-- Begin TEXT EXTRACT --
# Takeuchi TL150 Supertrak



## Samson09 (Nov 30, 2010)

Super excited, finalizing paperwork on a low hour Tak TL150- SuperTrak.
Purchasing it with a fecon bullhog for light duty brush/clearing and mulching.

I've got a few pieces of larger equipment but only have one other skid loader, a case 70XT skid which I like (just for dirt). After all the research I am super stoked to push dirt with this Tak and try it for the mulching.

Tak owners/users, I'd appreciate any input


----------



## joesawer (Nov 30, 2010)

Buy a leaf blower an keep your radiator and filters blown out. 
Be prepared to masticate for a while and then cool down for a while.
Don't spin your tracks and don't run them loose.


----------



## D&B Mack (Dec 1, 2010)

joesawer said:


> Don't spin your tracks and don't run them loose.



+1 on that. Our company as a whole owns 3 150's. Only one is allowed to be used for clearing work. Don't do 360 turns on asphalt paving, in fact, stay off asphalt as much as possible. Buy aftermarket tracks, you can find ones that are just as good, but cost considerably less. Other than that, you bought what I feel is the best manu out there for that line. Good luck!!!


----------



## arbor pro (Mar 11, 2011)

i just bought a TL130...


----------



## floyd (Mar 12, 2011)

Leased a 15K trackhhoe 1x long ago. Tracks came off every other day. At the time the parts dist. was in GA. Parts guy said"you all aint thrown enough parts at it yet."

Those tracks were steel.


----------
-- End TEXT EXTRACT --
In the forum thread about the Takeuchi TL150, how many 150s does D&B Mack's company own?
-- Begin LISTED ENTRIES --
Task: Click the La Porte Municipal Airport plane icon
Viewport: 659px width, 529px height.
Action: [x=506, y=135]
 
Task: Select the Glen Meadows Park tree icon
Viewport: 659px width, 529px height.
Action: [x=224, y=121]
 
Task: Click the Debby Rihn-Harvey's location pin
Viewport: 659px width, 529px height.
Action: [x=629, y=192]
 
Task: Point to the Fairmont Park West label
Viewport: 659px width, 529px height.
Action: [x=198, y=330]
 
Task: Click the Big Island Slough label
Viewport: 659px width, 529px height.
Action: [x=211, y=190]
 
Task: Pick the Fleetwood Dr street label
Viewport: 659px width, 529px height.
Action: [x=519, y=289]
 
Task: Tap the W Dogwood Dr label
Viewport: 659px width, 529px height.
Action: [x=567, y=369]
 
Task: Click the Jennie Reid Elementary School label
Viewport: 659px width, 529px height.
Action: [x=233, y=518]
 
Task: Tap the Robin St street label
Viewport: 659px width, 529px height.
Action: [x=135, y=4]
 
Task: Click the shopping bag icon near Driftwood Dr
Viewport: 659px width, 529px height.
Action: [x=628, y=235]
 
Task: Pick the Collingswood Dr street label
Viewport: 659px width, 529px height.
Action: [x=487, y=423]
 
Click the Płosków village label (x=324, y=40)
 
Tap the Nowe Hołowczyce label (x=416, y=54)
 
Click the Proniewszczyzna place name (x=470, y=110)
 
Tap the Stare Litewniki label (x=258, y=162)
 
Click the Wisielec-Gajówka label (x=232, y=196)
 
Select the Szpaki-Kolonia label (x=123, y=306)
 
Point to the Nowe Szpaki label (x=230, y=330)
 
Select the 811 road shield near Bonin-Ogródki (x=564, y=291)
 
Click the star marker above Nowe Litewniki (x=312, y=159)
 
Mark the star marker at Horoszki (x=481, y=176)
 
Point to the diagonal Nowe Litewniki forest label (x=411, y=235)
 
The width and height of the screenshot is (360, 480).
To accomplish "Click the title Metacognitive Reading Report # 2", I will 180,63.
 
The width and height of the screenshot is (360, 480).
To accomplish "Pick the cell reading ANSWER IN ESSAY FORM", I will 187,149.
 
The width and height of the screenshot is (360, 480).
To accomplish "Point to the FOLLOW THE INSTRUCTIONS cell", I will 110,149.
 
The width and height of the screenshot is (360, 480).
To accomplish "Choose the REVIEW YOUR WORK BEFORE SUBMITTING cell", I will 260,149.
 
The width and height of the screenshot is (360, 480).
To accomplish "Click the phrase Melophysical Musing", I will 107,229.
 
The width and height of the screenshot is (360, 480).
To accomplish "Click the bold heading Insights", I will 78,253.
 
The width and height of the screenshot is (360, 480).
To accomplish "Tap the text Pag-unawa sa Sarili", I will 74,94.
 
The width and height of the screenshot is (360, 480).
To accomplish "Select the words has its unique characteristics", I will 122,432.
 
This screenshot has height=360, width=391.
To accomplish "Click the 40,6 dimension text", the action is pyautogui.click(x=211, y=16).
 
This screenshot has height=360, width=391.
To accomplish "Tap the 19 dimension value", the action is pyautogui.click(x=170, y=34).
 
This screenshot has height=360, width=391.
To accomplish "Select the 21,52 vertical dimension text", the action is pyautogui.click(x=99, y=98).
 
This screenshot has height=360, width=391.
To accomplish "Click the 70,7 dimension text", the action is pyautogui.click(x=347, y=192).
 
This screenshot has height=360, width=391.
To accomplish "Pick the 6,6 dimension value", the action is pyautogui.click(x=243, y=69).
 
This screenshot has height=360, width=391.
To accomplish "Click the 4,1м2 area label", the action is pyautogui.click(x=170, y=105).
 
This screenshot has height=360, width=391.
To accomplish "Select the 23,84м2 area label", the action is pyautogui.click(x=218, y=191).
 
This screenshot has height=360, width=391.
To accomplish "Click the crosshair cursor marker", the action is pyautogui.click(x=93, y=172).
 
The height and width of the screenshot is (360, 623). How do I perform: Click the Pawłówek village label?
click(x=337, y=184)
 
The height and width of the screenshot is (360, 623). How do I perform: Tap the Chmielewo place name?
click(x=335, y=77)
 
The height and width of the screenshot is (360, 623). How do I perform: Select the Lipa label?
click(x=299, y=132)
-- End LISTED ENTRIES --
▶ _SOLVED PROBLEM_: Three.